▸ Exercise objective
Only the pictures should be left out; write out all other data exactly.

Source material below:

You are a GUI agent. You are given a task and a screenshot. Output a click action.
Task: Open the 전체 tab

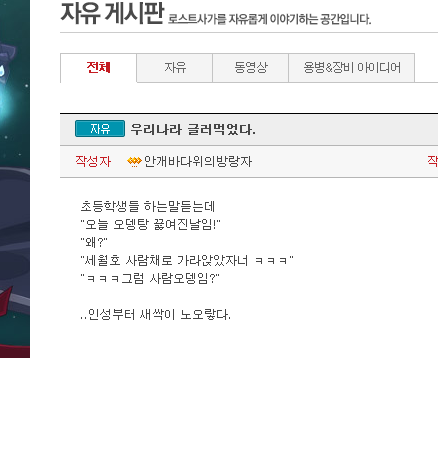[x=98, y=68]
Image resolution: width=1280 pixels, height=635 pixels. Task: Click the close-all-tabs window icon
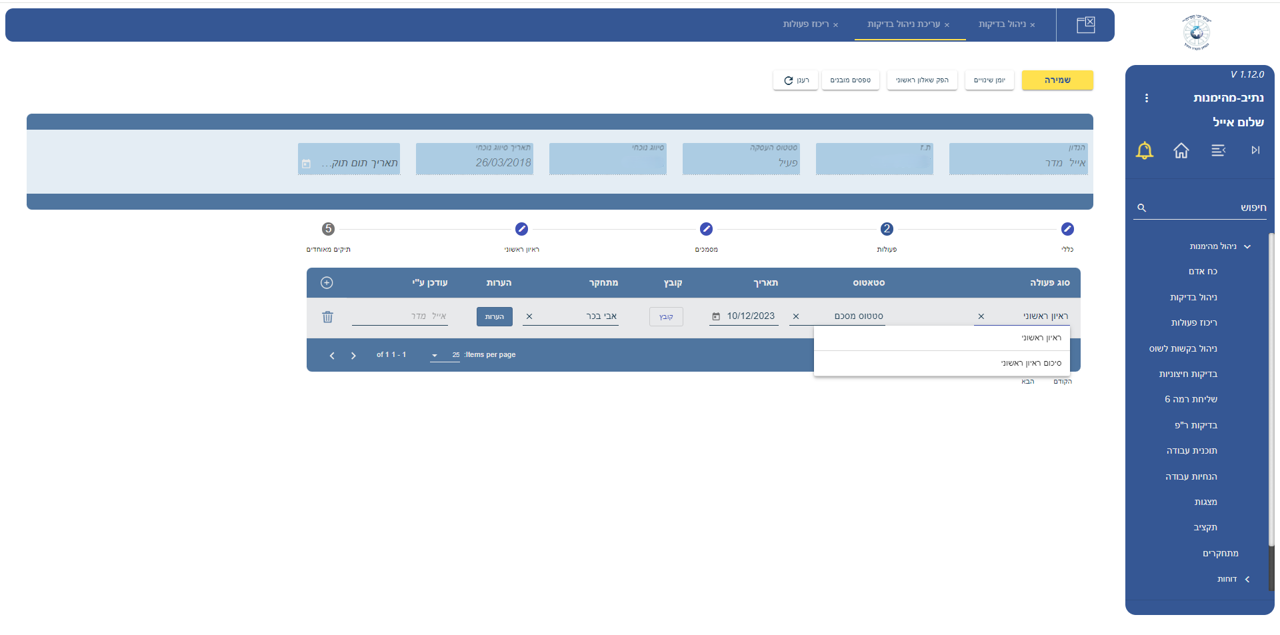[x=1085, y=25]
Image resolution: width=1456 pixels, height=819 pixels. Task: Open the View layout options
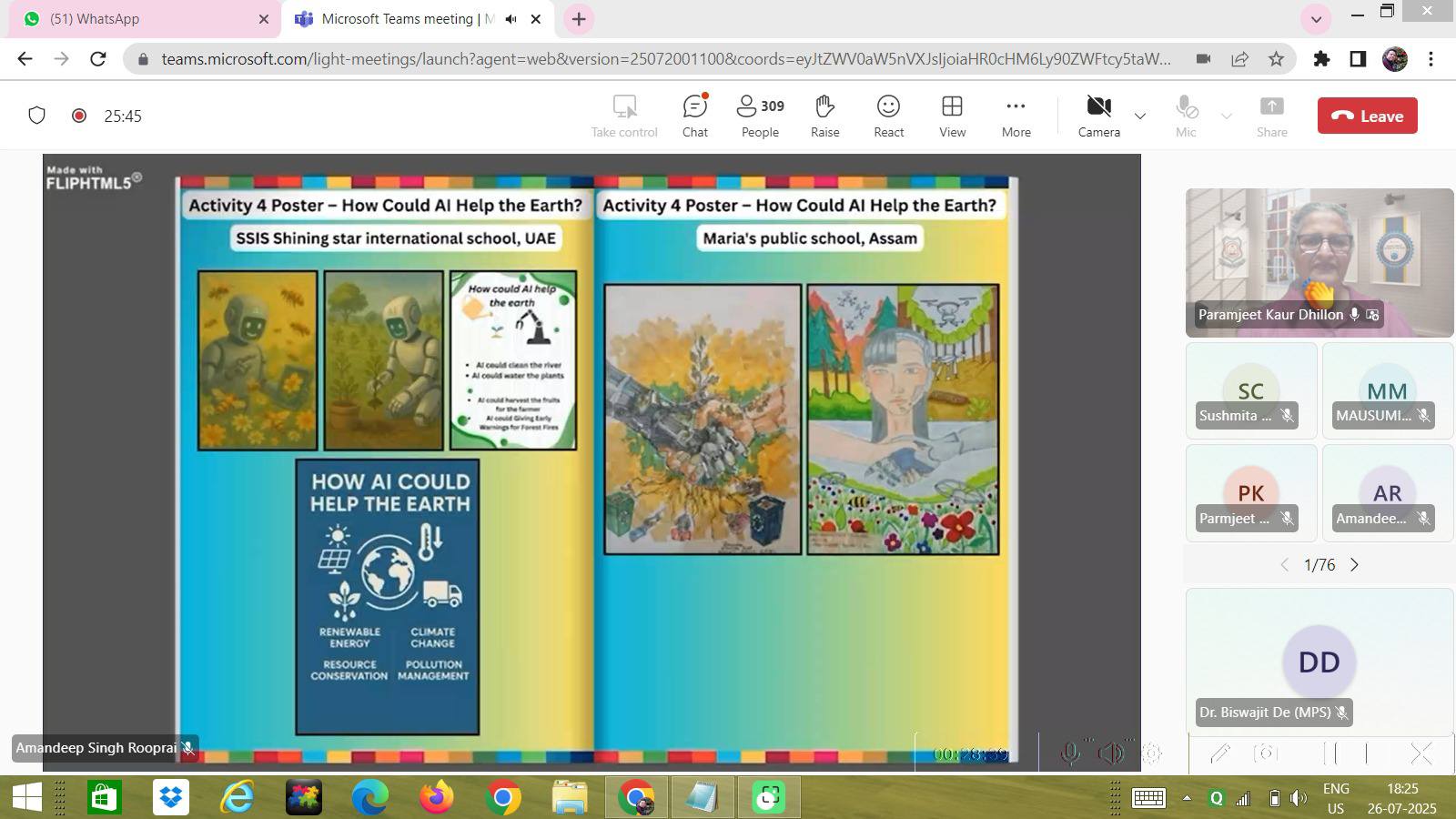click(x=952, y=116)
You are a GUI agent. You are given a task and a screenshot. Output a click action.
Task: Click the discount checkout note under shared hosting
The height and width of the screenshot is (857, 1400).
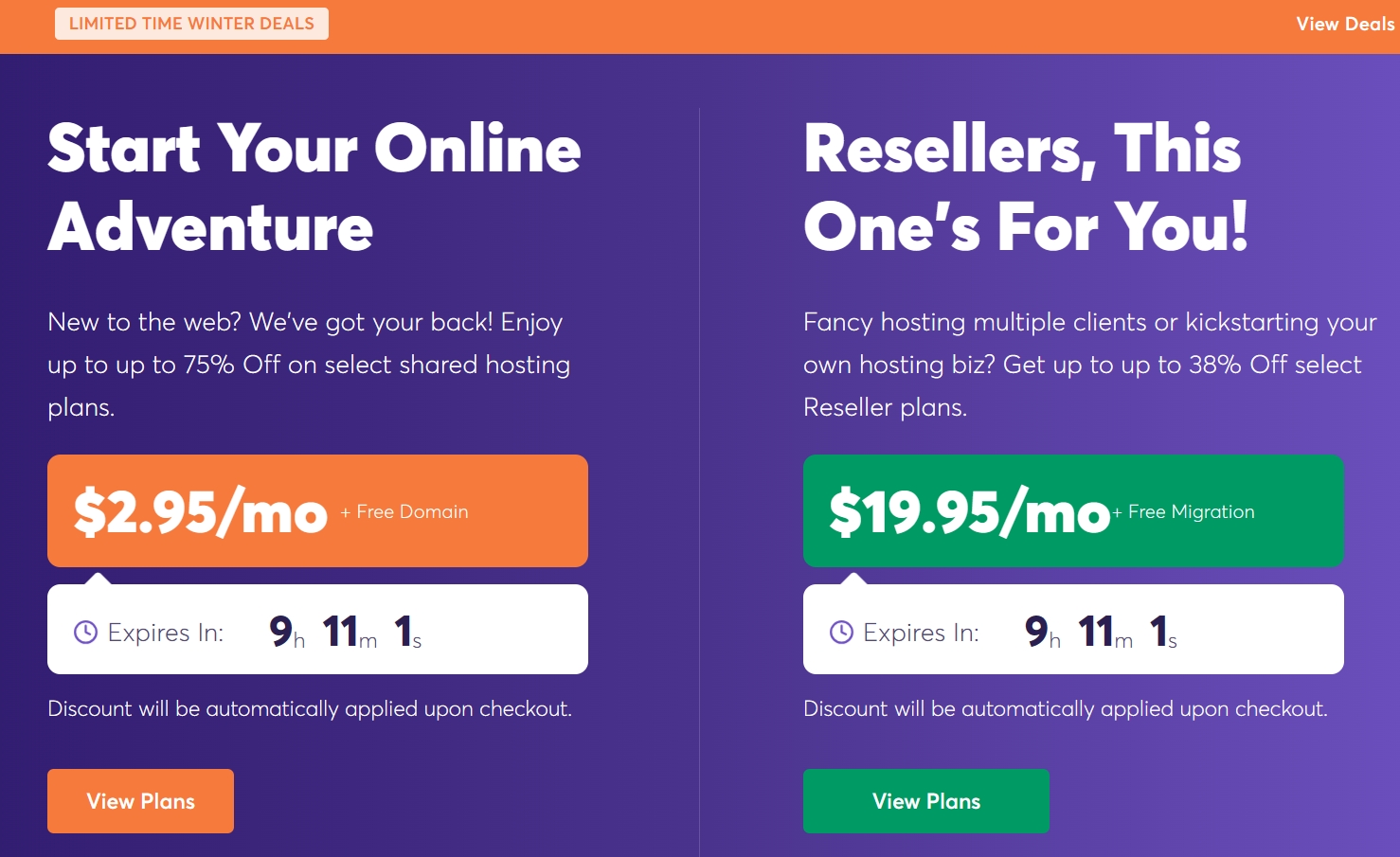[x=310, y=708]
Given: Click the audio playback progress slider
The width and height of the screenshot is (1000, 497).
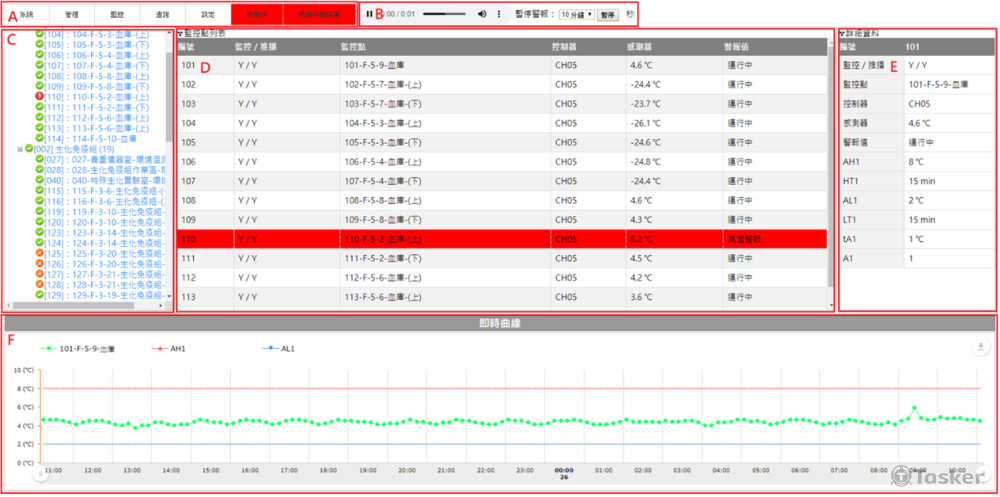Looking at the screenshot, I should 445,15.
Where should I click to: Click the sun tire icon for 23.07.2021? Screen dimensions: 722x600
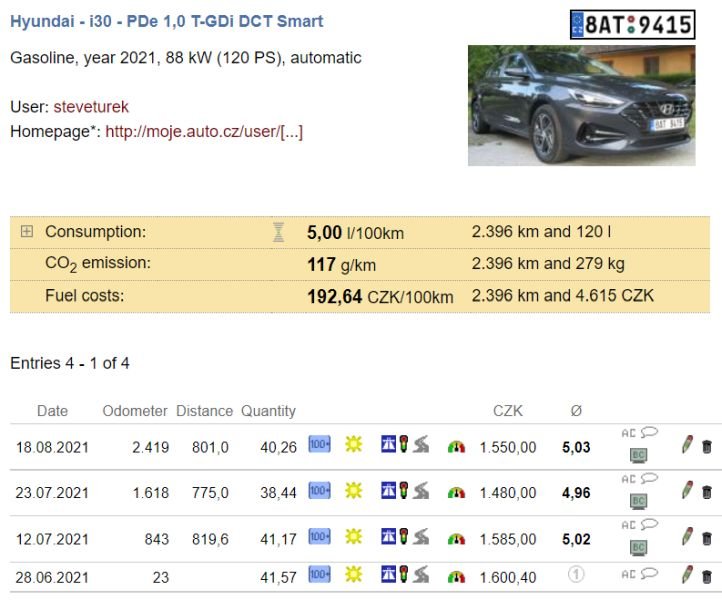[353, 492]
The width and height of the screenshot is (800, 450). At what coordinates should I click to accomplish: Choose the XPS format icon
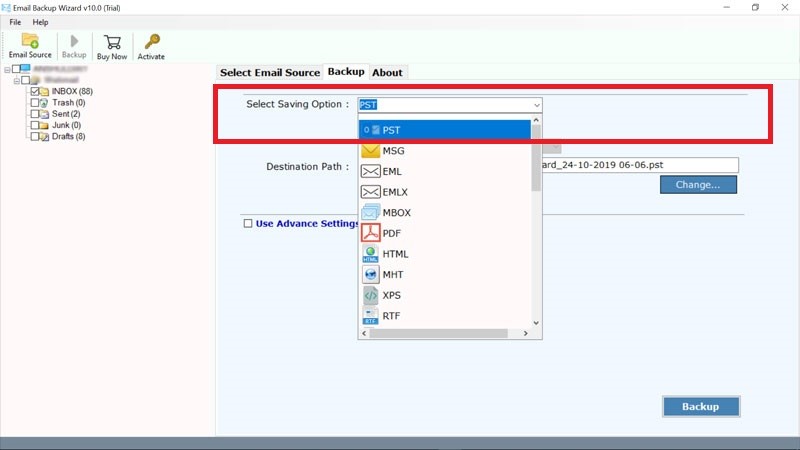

End of Source material.

▸ Solution to the problem
You are a GUI agent. You are given a task and a screenshot. Output a click action.
Task: Open the 전체 tab

[x=98, y=68]
Image resolution: width=1280 pixels, height=635 pixels. Task: Click the close-all-tabs window icon
[x=1085, y=25]
Image resolution: width=1456 pixels, height=819 pixels. Task: Open the View layout options
click(x=952, y=116)
You are a GUI agent. You are given a task and a screenshot. Output a click action.
Task: Click the discount checkout note under shared hosting
The height and width of the screenshot is (857, 1400).
[x=310, y=708]
Given: Click the audio playback progress slider
The width and height of the screenshot is (1000, 497).
Looking at the screenshot, I should 445,15.
Where should I click to: Click the sun tire icon for 23.07.2021? Screen dimensions: 722x600
[353, 492]
The width and height of the screenshot is (800, 450). At what coordinates should I click to accomplish: Choose the XPS format icon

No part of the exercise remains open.